Available data:
● ● ● ● ● ● ●
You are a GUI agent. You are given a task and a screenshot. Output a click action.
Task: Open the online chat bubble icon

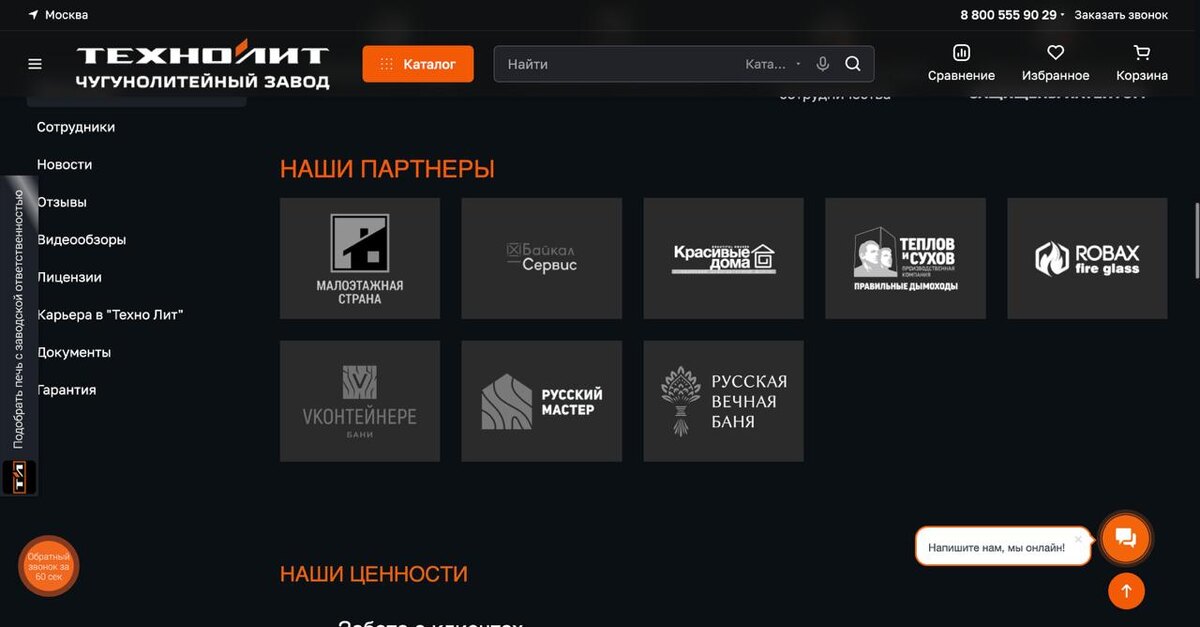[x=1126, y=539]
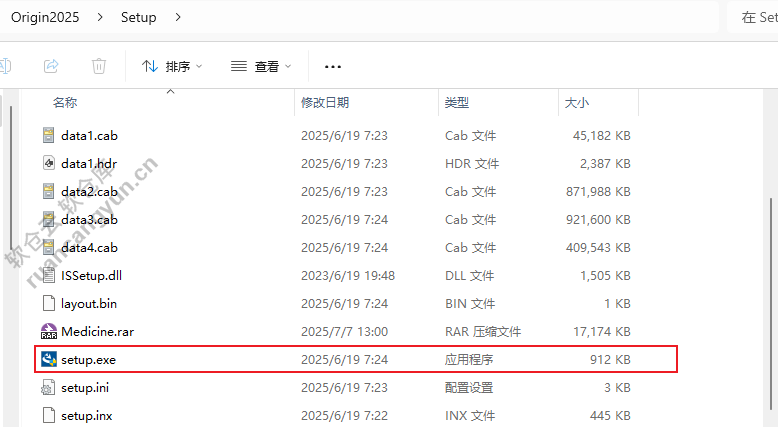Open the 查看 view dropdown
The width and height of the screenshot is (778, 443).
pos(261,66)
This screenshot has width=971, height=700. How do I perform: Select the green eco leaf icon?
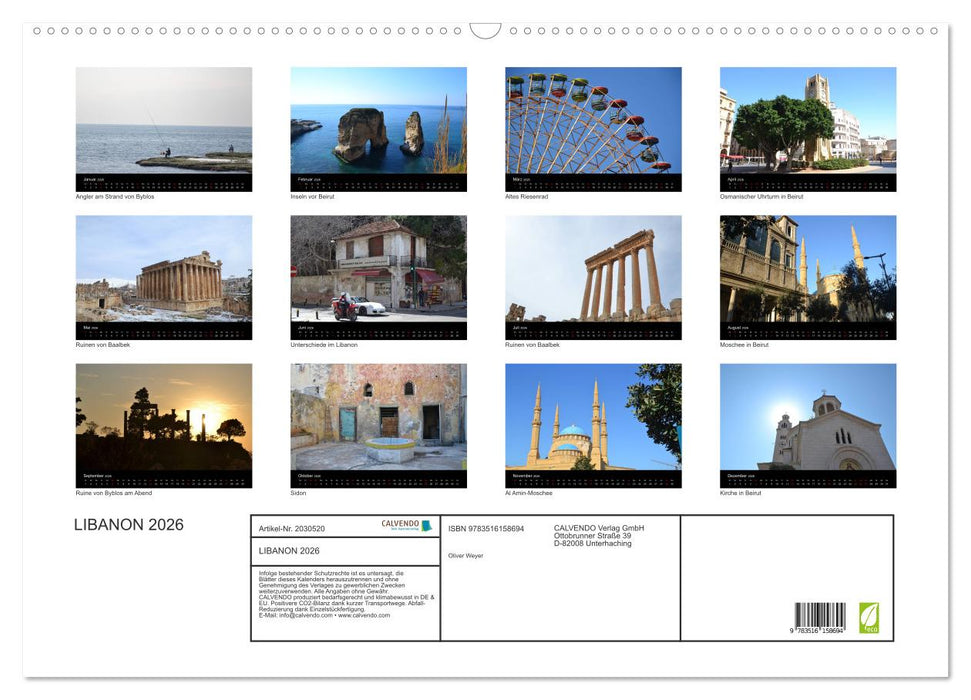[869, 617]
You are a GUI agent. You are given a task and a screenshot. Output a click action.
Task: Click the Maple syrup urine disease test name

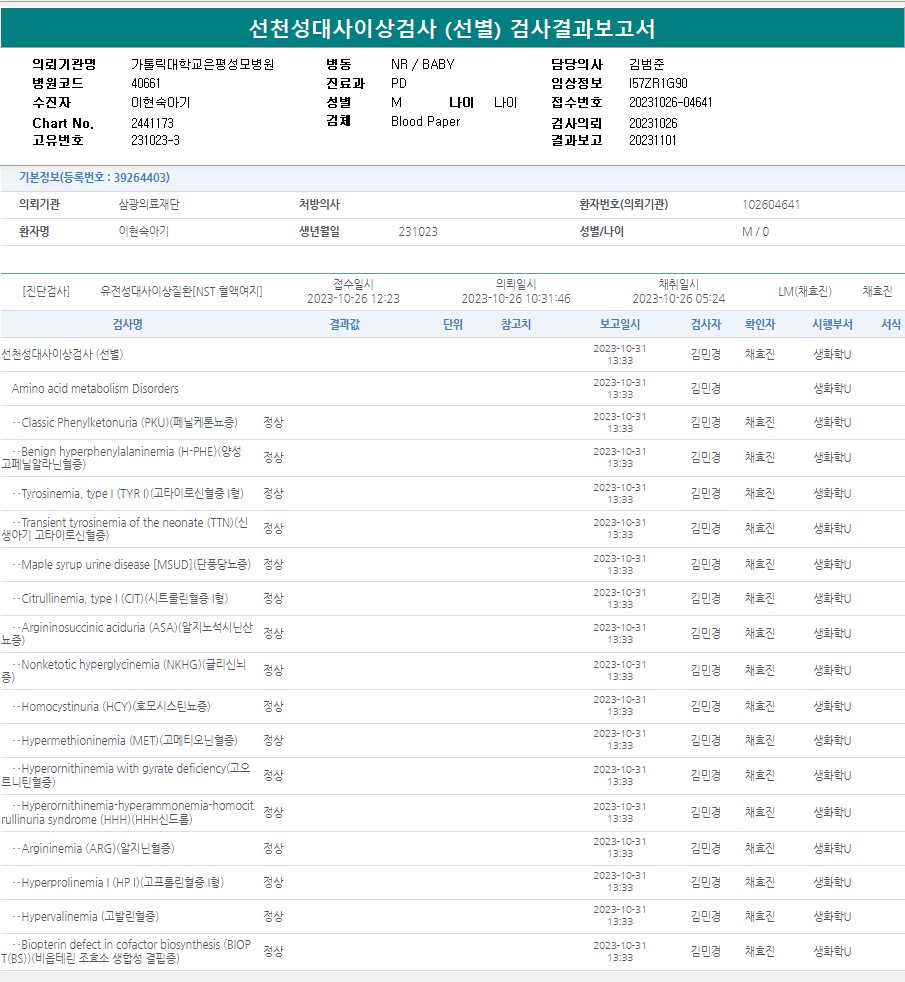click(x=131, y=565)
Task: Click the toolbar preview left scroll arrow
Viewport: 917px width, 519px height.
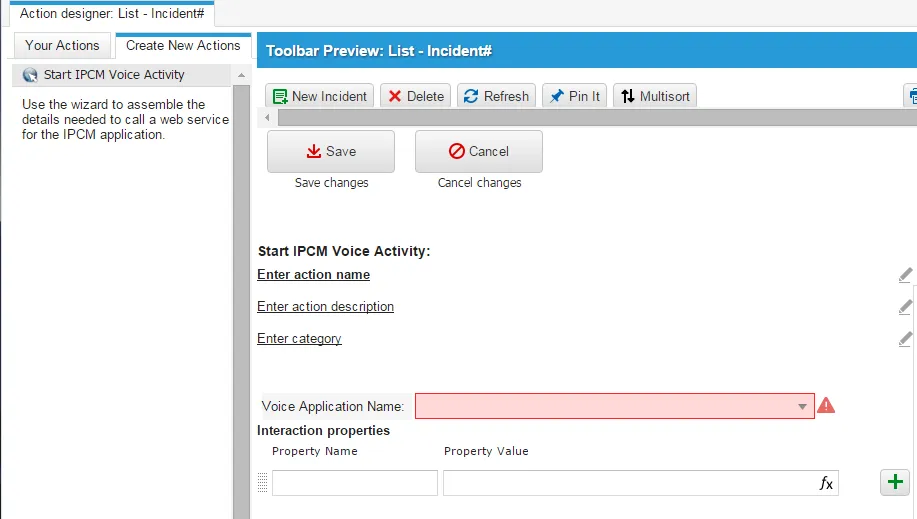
● ● ● ● ● ● ●
What is needed:
Output the entries above exactly as given, but strip out the pictures.

Written solution:
You are a GUI agent. You are given a task and a screenshot. Output a click action.
Task: Open the online chat bubble icon

[x=1126, y=539]
Open the 查看 view dropdown
The width and height of the screenshot is (778, 443).
pos(261,66)
This screenshot has width=971, height=700. How do I perform: Select the green eco leaf icon?
[869, 617]
You are a GUI agent. You are given a task and a screenshot. Output a click action.
Task: Click the Maple syrup urine disease test name

click(x=131, y=565)
Task: Click the toolbar preview left scroll arrow
Viewport: 917px width, 519px height.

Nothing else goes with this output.